## Exercise objective
Begin your transcription at the line containing "This screenshot has" and continue it, word for word, to the final line below. Include only those lines and skip the pictures.

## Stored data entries
_ _ _
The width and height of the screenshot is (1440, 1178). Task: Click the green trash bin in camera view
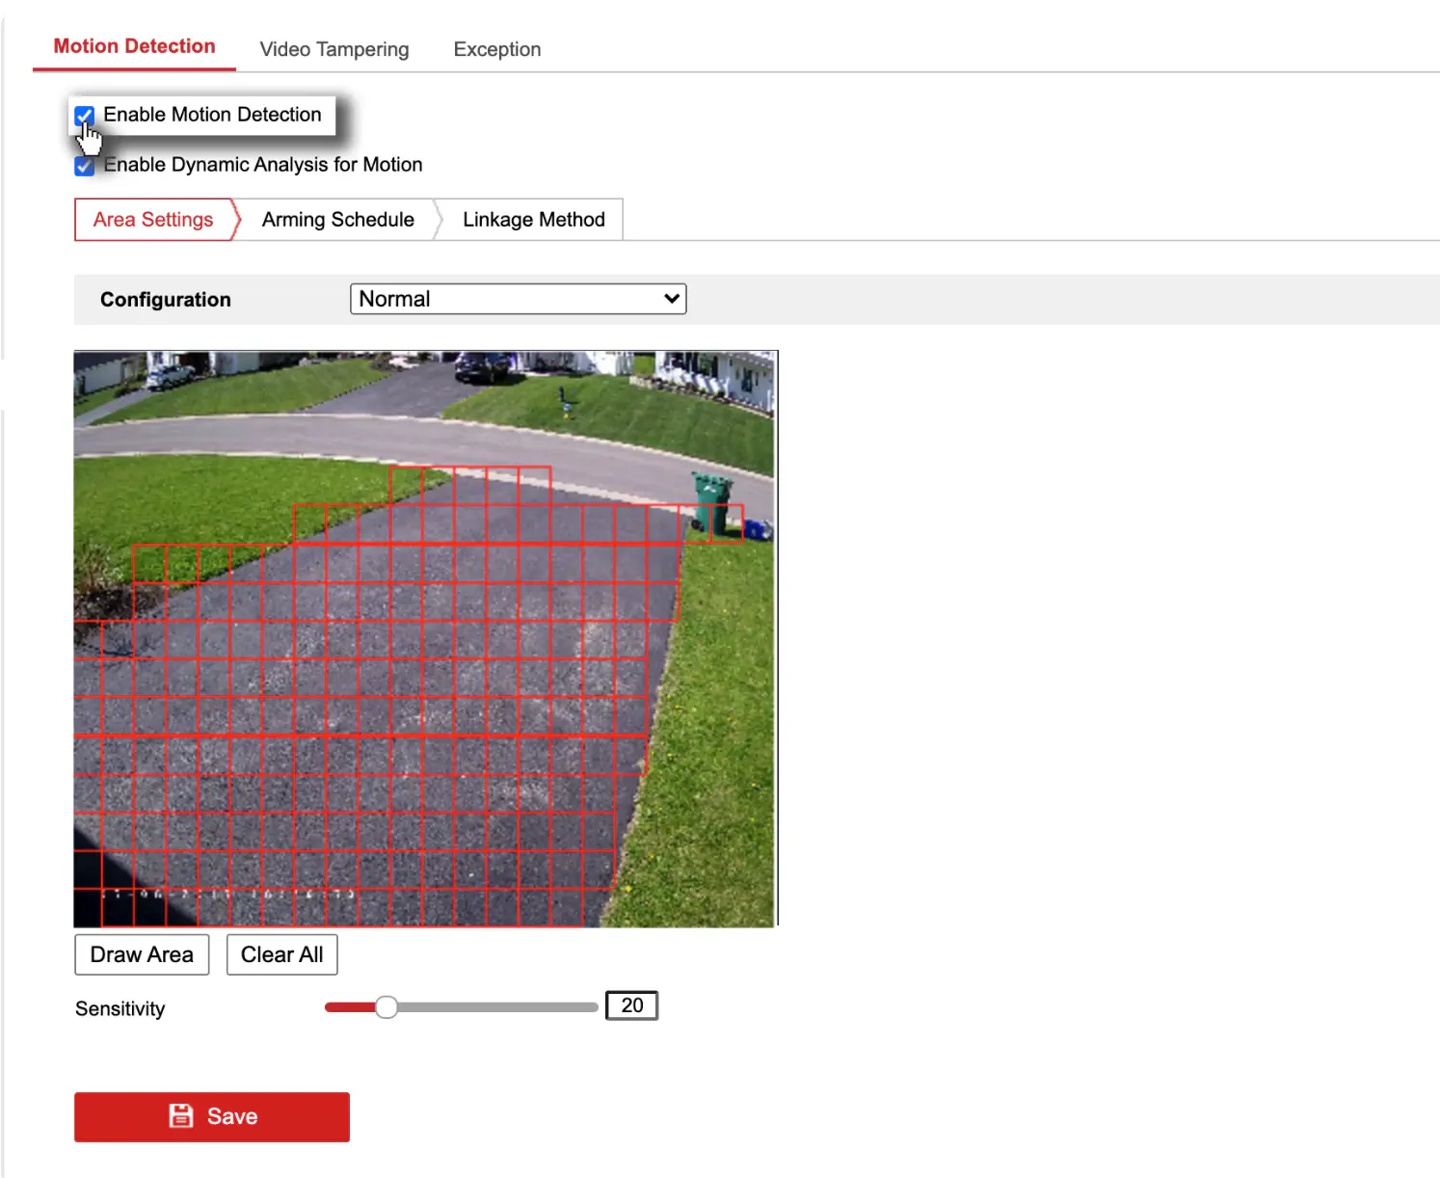click(712, 501)
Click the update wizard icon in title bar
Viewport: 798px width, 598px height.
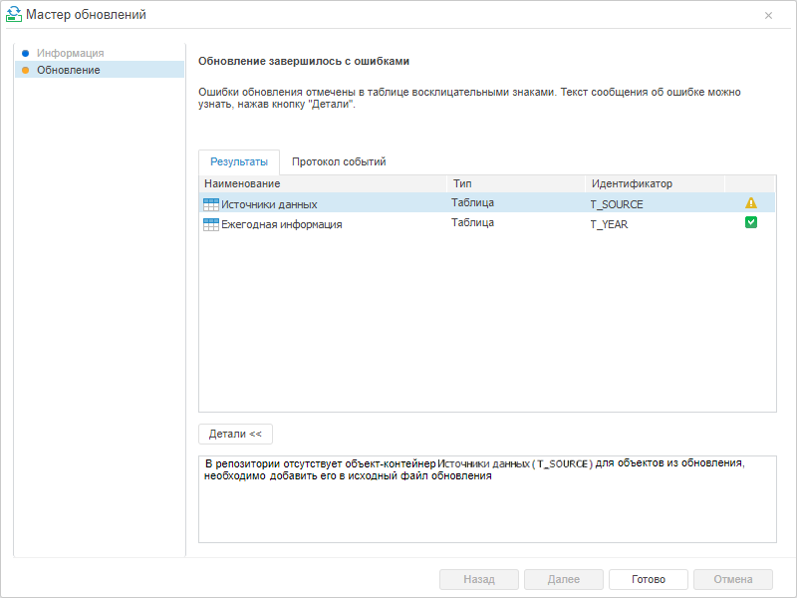[x=14, y=15]
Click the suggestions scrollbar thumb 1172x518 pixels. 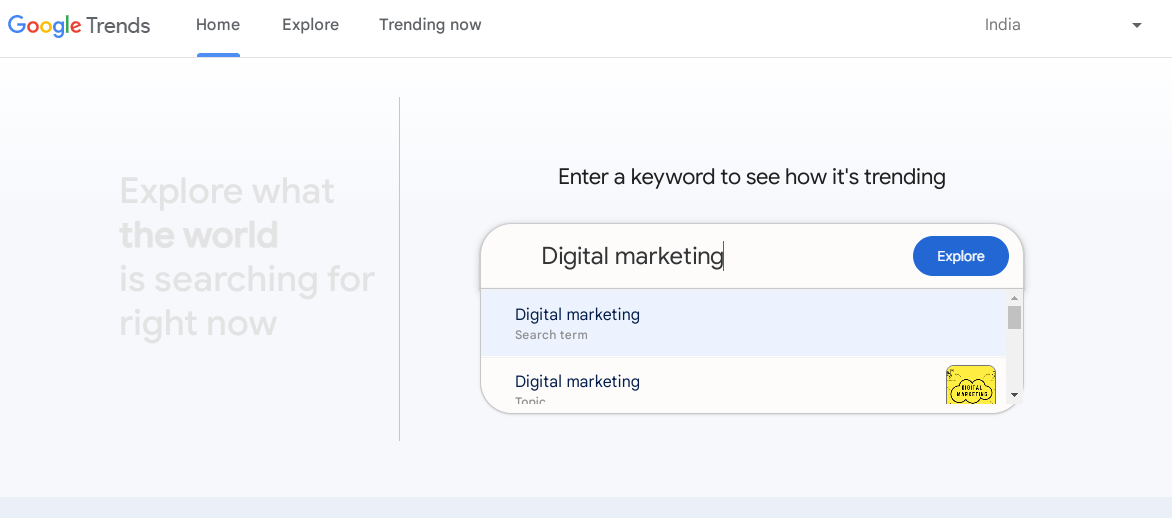pos(1014,317)
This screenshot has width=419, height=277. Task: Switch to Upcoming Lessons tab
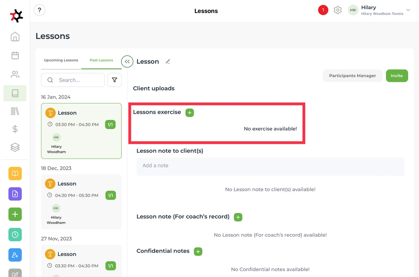(61, 60)
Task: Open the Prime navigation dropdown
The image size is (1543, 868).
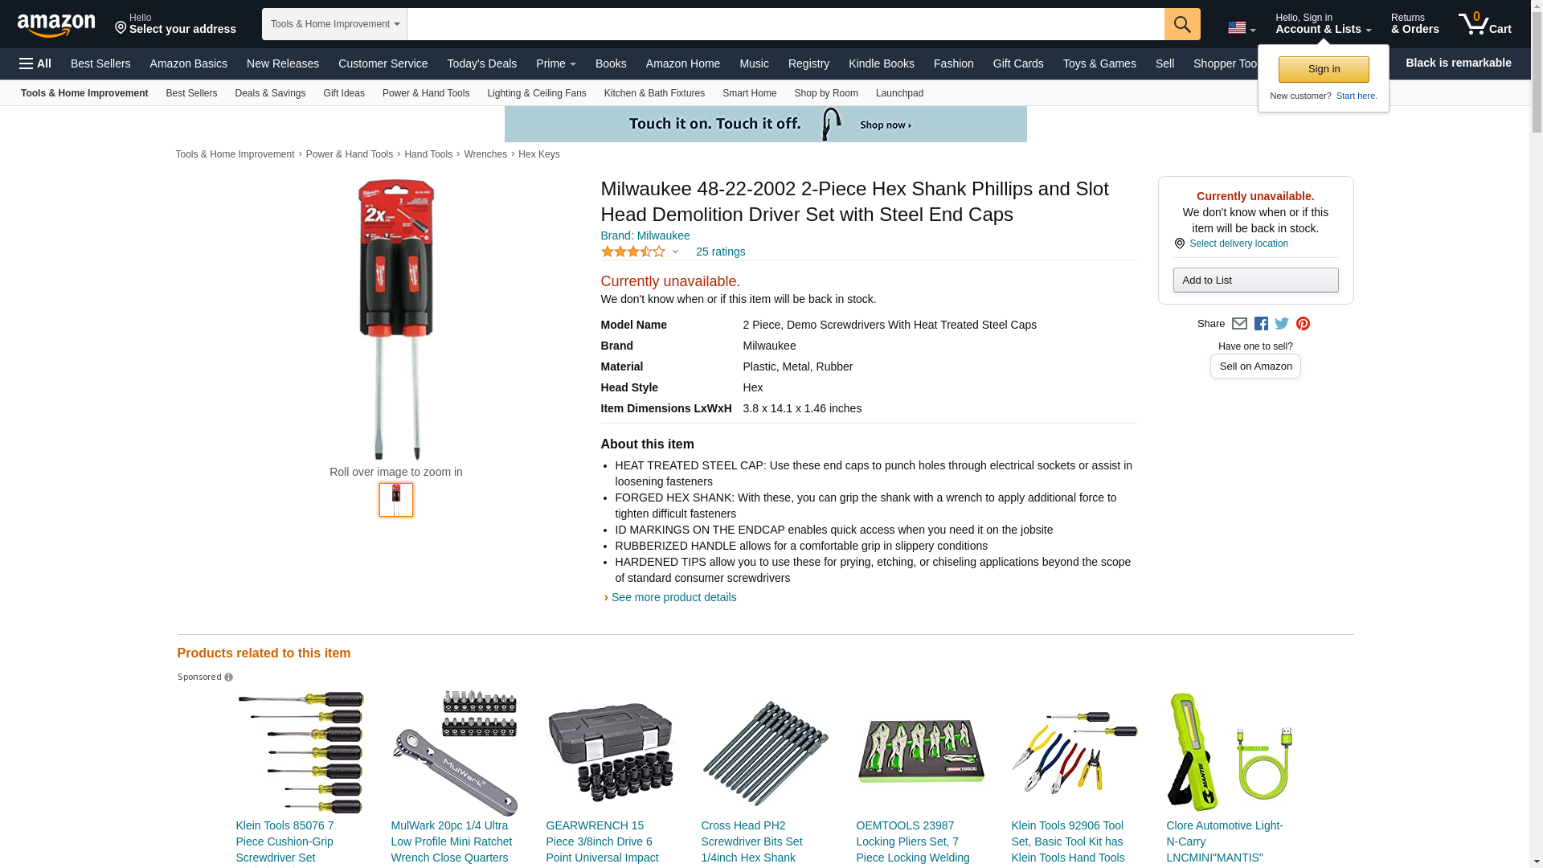Action: click(x=556, y=63)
_ _ _
## Expected output
This screenshot has width=419, height=277. Task: Switch to Upcoming Lessons tab
(61, 60)
Task: Open the Prime navigation dropdown
The image size is (1543, 868).
Action: click(x=556, y=63)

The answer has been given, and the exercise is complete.